Delivering integrated tuberculosis, HIV and drug dependence services – models for the Region

The Republic of Moldova recently hosted a meeting, organized by WHO/Europe and WHO headquarters, focused on identifying effective models for delivering integrated tuberculosis, HIV and drug dependence services for people who use drugs. The meeting that took place on 27-29 September 2011 in Chisinau, resulted in a comprehensive overview of successful models, best practices and barriers to effective TB, HIV and drug dependence service delivery, thus informing the development of a WHO regional operational guidance on health service integration.

More than 60 experts from HIV, TB and drug dependence programmes of 9 eastern European and central Asian countries (Azerbaijan, Armenia, Belarus, Georgia, Kazakhstan, Kyrgyzstan, Republic of Moldova, Tajikistan, Ukraine), members of non-governmental organizations and representatives of multilateral agencies active in the field of public health, discussed the existing service delivery models for three health conditions (TB, HIV and drug dependence) over the course of 2.5 days.

HIV and TB epidemics in the WHO European Region disproportionally affect people who inject drugs. This key population at higher risk faces multiple health issues, which require an integrated approach to care and support. However, services they need the most, including those for HIV, TB and drug dependence, such as opioid substitution therapy (OST), and those provided by civil society, are often delivered in separate institutions and linkages are weak. It is often the case that people with active TB get hospitalized for TB treatment but have their HIV and drug dependence/OST services provided elsewhere and, in some cases, also need to travel to get their ARV drugs. This results in substandard care, treatment interruptions, loss to follow up and, subsequently, development of drug resistance, illness and death.

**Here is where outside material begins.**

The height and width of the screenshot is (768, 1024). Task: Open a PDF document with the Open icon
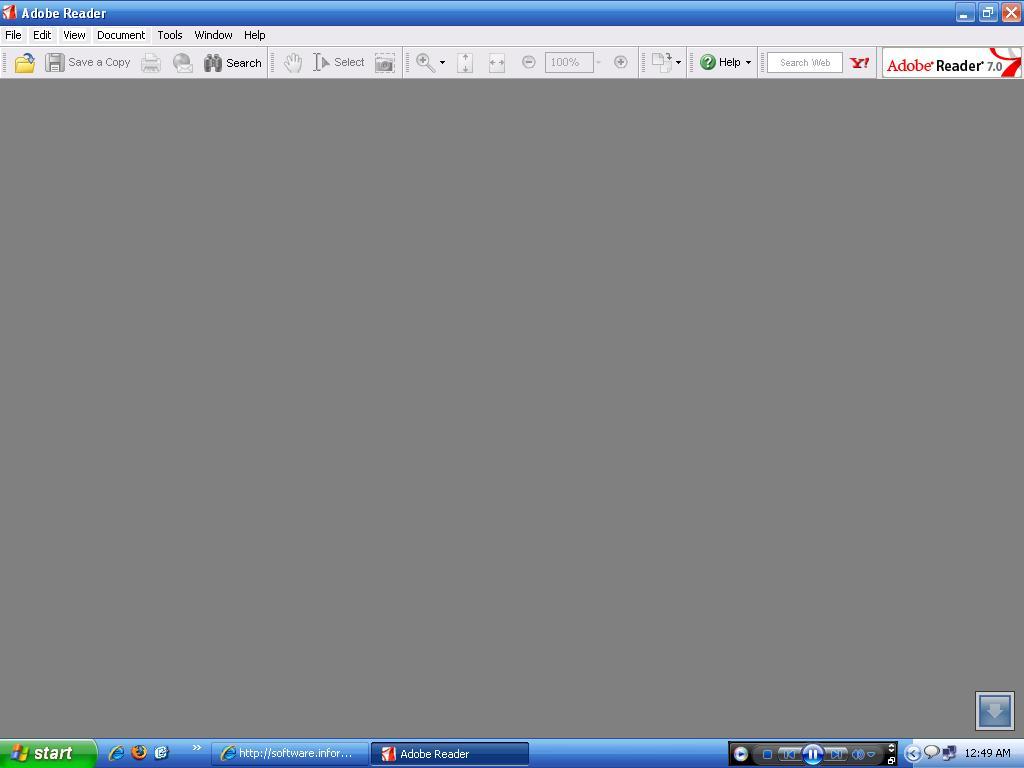click(23, 62)
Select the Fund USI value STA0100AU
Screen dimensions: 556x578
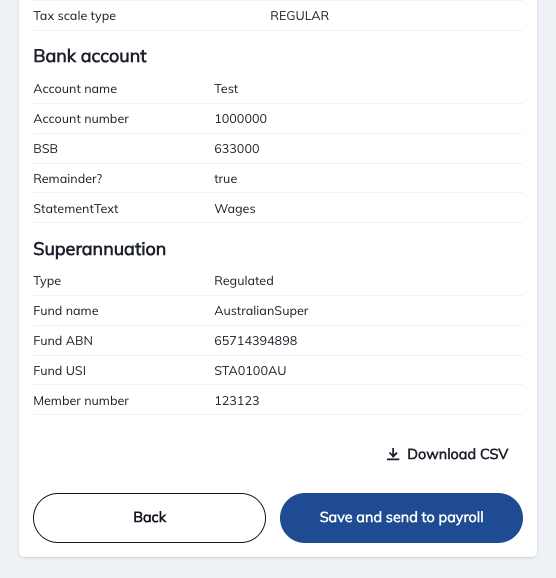click(250, 370)
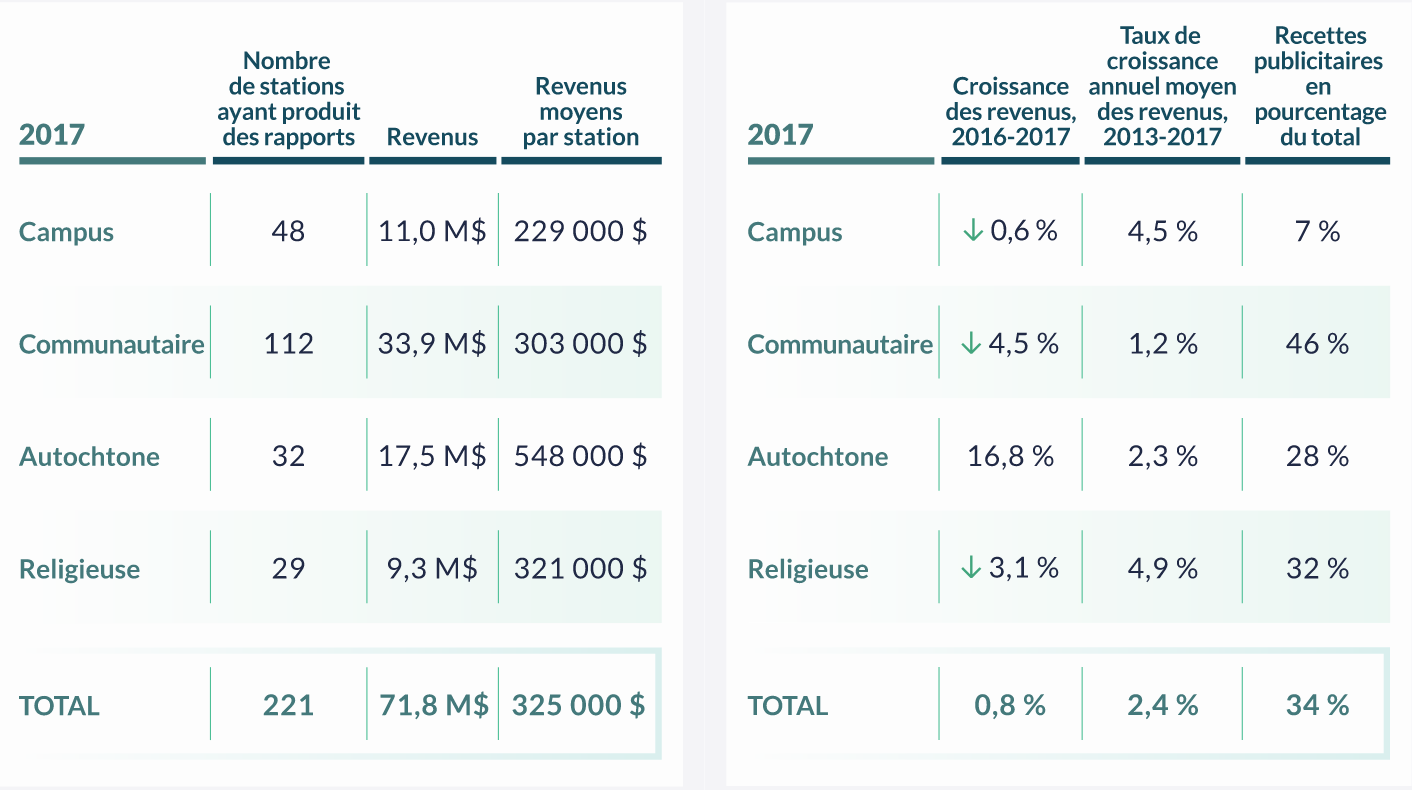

Development of service delivery integration models and linkages between health programmes, such as those responding to HIV, TB and drug dependence, has a potential to strengthen the overall success of each individual programme. Evidence demonstrates that integration of services improves health outcomes through increased adherence to treatment and retention in care. Integration at the service delivery level should be based on models that are proven to be effective in the WHO European Region. In line with the priorities outlined in the recently approved European Action Plan for HIV/AIDS 2012-2015, the WHO Regional Office for Europe will lead the process on developing operational guidance to help countries effectively organize integrated TB, HIV and drug dependence service delivery.